Obiora tira de la cadena, abre la puerta.
-¿Qué?
            -Rapuba. Nada.
-Dúchate conmigo.
Ella enciende el televisor y finge que no lo ha oído. Se pregunta si la chica de pelo corto rizado se ducha con él. Por más que lo intenta, no logra visualizar la ducha de la casa de Lagos. Un montón de dorado, pero podría ser el cuarto de baño de un hotel.
-¿Cariño? Dúchate conmigo -insiste Obiora, asomándose por la puerta del cuarto de baño.
Hace un par de años que no se lo pide. Ella empieza a desnudarse.
En la ducha, mientras le enjabona la espalda, dice:
-Hemos de buscar un colegio para Adanna y Okey en Lagos.
No pensaba decírselo, pero parece lo mejor, es lo que siempre ha querido decir.
Obiora se vuelve hacia ella.
-¿Cómo dices?
-Nos mudaremos en cuanto se acabe el curso escolar. Volvemos a Lagos.

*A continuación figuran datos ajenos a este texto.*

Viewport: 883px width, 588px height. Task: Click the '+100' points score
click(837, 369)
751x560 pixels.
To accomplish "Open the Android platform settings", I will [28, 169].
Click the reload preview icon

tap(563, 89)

Habla despacio, para convencerlo a él pero también a sí misma.
Obiora continúa mirándola, y ella sabe que nunca la ha oído hablar así, nunca la ha visto adoptar una postura firme. Se pregunta vagamente si eso es lo que la atrajo de ella, que lo respetara, que le dejara hablar por los dos.
-Siempre podríamos pasar las vacaciones aquí, juntos -dice. Subraya el «juntos».
-¿Cómo...? ¿Por qué?-pregunta Obiora.
-Quiero saber cuándo hay un nuevo criado en mi casa. Y los niños te necesitan.
-Si eso es lo que quieres... -responde Obiora por fin-. Ya hablaremos.
Ella le da la vuelta con suavidad y sigue enjabonándole la espalda. No hay más que hablar y Nkem lo sabe; está decidido.